- Opening Delimiter -

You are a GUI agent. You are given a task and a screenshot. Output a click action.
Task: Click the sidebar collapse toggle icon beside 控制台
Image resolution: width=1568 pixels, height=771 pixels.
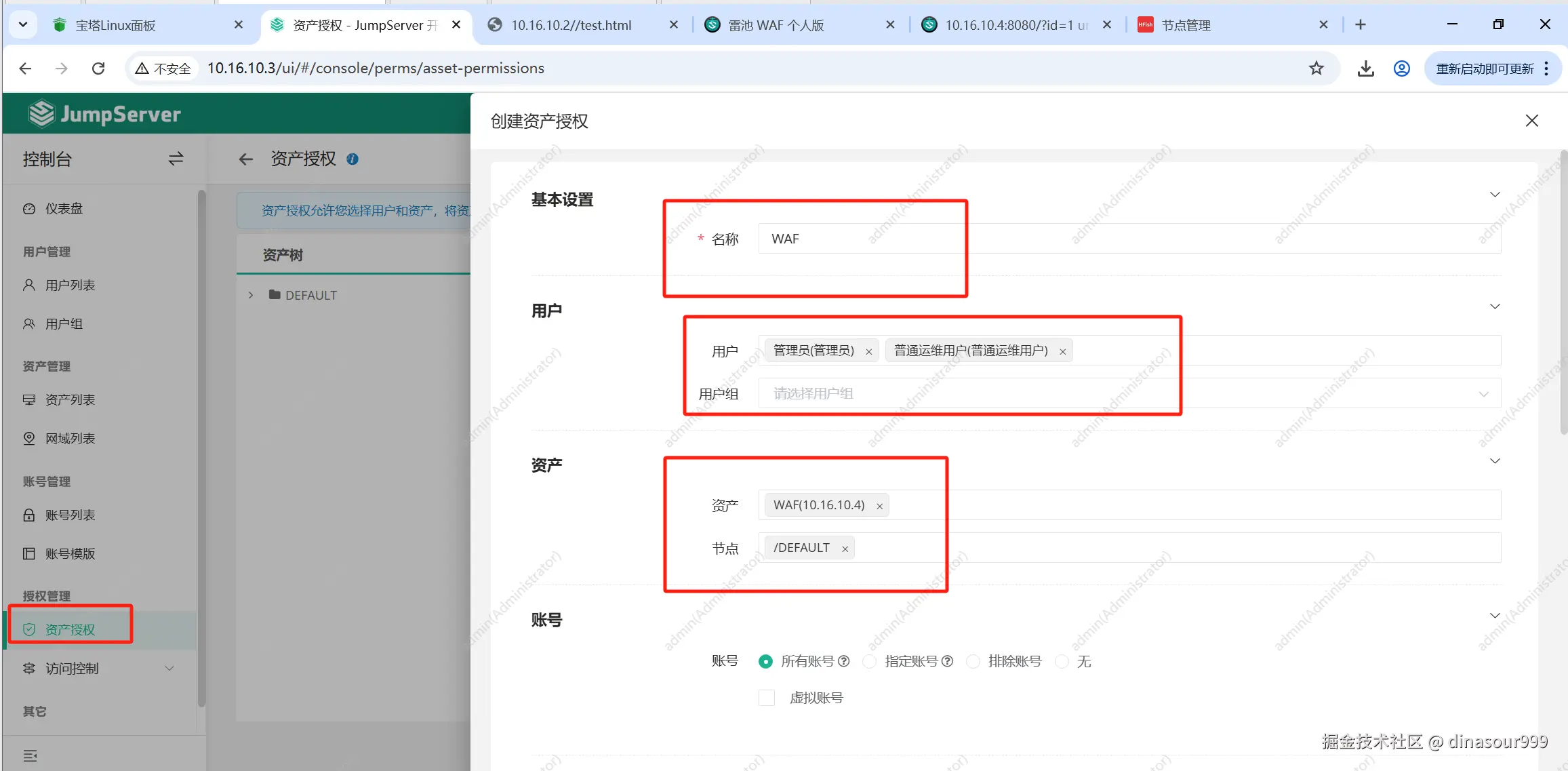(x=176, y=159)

- Closing Delimiter -
- Opening Delimiter -

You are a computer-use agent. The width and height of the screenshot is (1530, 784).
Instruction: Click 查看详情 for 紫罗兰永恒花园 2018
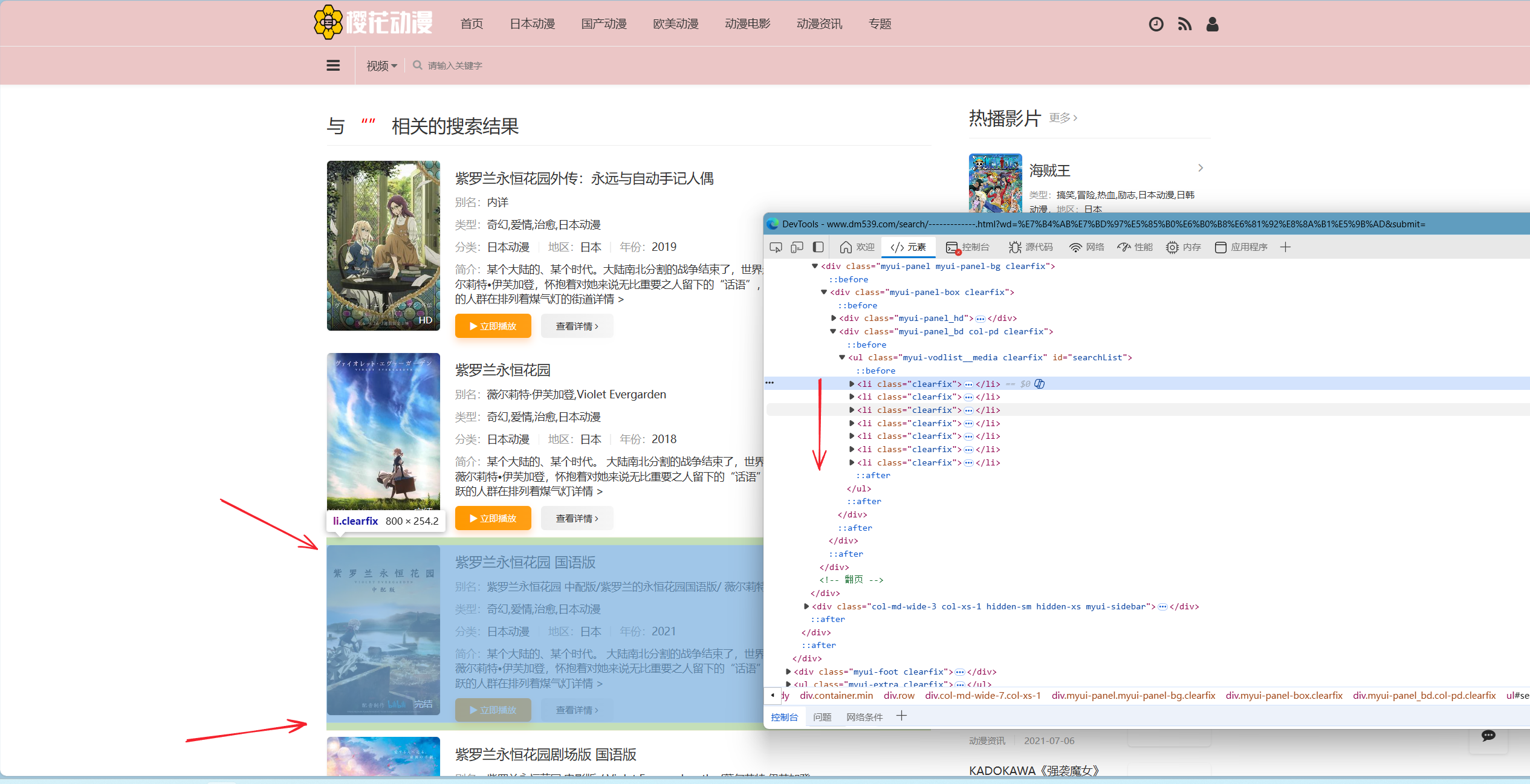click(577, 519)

- Closing Delimiter -
- Opening Delimiter -

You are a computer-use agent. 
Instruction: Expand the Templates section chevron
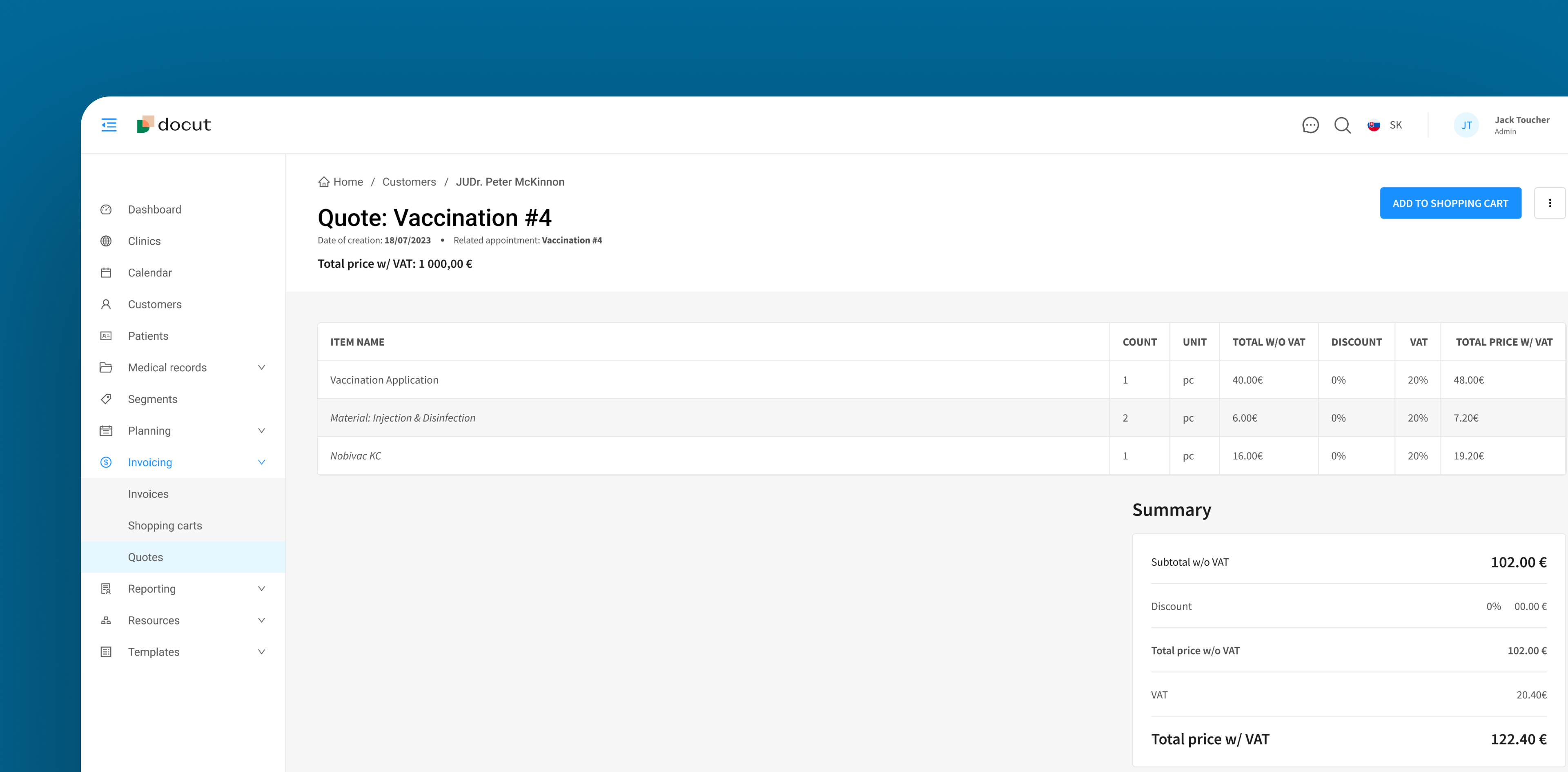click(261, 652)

- Closing Delimiter -

WORK REQUEST:
Only the lines containing "screenshot" are needed; pull them out of the listing.

TASK OUTPUT:
You are a GUI agent. You are given a task and a screenshot. Output a click action.
You are a computer-use agent. The width and height of the screenshot is (1530, 784).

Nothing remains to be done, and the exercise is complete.